This seems to have become a weekly occurrence. Obama offers some commentary on U.S. foreign policy, the right pounces, and the facts show that Obama’s right and the GOP is wrong. The latest in the series came this afternoon.
There’s what Obama said:
“We’ve got to get the job done [in Afghanistan] and that requires us to have enough troops so that we’re not just air-raiding villages and killing civilians, which is causing enormous problems there,” Obama said.
There’s what the GOP said:
A spokesman for Republican presidential candidate Mitt Romney said the comment showed Obama’s lack of experience for the job of commander in chief. “It’s also an entirely inaccurate condemnation of the efforts of the men and women of the United States military who are serving in Iraq and Afghanistan,” spokesman Kevin Madden told the Washington Examiner.
The Republican National Committee simply repeated the comment as one of their “They Said It!” series used to highlight statements by opponents that supposedly put them in a bad light.
And then there’s the fact-check.
From the AP:
A check of the facts shows that Western forces have been killing civilians at a faster rate than the insurgents.
The U.S. and NATO say they don’t have civilian casualty figures, but The Associated Press has been keeping count based on figures from Afghan and international officials. Tracking civilian deaths is a difficult task because they often occur in remote and dangerous areas that are difficult to reach and verify.
As of Aug. 1, the AP count shows that while militants killed 231 civilians in attacks in 2007, Western forces killed 286. Another 20 were killed in crossfire that can’t be attributed to one party.

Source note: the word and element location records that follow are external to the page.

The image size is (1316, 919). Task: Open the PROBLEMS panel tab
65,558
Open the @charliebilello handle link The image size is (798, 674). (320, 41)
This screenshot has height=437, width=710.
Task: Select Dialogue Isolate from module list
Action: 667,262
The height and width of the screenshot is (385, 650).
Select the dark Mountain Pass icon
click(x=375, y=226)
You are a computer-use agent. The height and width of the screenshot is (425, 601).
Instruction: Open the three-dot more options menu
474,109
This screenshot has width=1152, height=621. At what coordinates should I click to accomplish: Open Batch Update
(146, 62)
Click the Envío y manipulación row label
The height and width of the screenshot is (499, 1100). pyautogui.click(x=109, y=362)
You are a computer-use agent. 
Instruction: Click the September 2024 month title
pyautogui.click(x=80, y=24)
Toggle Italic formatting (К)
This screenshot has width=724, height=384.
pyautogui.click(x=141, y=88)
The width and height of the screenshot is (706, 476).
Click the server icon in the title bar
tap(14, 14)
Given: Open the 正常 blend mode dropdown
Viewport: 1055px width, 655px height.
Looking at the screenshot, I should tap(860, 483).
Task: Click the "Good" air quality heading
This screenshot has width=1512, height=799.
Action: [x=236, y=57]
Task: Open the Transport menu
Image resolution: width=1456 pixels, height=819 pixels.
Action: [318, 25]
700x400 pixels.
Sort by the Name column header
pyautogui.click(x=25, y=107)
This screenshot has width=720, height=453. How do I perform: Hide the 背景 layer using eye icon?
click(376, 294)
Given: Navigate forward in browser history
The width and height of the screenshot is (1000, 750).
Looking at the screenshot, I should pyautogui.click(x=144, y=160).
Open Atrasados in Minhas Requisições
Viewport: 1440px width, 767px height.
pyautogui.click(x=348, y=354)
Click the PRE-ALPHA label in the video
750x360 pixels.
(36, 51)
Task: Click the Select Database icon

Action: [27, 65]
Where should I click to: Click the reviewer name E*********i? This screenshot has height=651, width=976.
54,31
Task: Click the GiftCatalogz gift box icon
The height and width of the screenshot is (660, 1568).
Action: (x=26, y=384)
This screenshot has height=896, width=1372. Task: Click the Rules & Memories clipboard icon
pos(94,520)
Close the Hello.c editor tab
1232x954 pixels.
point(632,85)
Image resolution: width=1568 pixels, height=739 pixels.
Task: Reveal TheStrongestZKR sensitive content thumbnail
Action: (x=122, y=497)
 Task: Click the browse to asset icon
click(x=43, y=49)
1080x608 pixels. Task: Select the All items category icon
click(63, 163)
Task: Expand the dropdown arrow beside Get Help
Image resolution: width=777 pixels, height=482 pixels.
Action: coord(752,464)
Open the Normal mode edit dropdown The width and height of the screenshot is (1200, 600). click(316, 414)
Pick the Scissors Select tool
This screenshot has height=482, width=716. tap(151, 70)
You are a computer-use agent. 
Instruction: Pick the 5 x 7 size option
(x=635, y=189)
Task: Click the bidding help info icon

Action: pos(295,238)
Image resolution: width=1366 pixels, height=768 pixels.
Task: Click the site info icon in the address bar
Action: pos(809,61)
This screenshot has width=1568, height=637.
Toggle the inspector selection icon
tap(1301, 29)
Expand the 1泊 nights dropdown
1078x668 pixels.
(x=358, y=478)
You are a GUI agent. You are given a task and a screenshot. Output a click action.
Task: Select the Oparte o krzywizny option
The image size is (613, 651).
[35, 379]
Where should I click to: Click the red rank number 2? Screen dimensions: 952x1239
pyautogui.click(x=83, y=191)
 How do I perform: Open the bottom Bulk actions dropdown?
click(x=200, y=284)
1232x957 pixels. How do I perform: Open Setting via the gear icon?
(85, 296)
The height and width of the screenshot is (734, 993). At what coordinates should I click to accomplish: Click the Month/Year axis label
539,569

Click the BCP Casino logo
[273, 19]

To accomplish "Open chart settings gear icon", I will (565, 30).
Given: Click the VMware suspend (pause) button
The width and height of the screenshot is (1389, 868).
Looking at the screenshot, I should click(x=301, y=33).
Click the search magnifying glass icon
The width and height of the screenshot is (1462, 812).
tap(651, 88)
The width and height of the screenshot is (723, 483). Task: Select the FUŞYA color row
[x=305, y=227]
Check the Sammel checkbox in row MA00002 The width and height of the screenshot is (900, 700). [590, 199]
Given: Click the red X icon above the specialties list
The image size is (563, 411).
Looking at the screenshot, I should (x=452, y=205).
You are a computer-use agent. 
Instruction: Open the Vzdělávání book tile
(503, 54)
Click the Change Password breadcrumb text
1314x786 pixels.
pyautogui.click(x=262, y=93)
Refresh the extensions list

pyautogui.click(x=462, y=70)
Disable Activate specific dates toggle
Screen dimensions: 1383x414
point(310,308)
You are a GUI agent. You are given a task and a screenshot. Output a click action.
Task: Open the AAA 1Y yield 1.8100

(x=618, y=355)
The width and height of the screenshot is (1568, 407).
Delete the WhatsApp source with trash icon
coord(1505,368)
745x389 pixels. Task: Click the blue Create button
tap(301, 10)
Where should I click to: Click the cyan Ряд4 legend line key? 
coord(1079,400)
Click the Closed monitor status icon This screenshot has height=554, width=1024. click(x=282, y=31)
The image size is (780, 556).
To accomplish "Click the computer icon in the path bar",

In other words, what Obama said was right. Again.
What’s annoying to me as a political observer is that the questions themselves become self-fulfilling. The media now reports that Obama has had some “trouble” with foreign policy, or perhaps he’s had some “gaffes,” which reinforce the agreed-upon inexperience-narrative.
But to date, the truth is a) nothing Obama has said has proven to be wrong or unpopular; and b) far more obvious mistakes from Republican candidates have gone entirely overlooked, in large part because the campaign narrative is that foreign policy is a GOP “strength.”
It’s another reminder: it’s going to be a long campaign.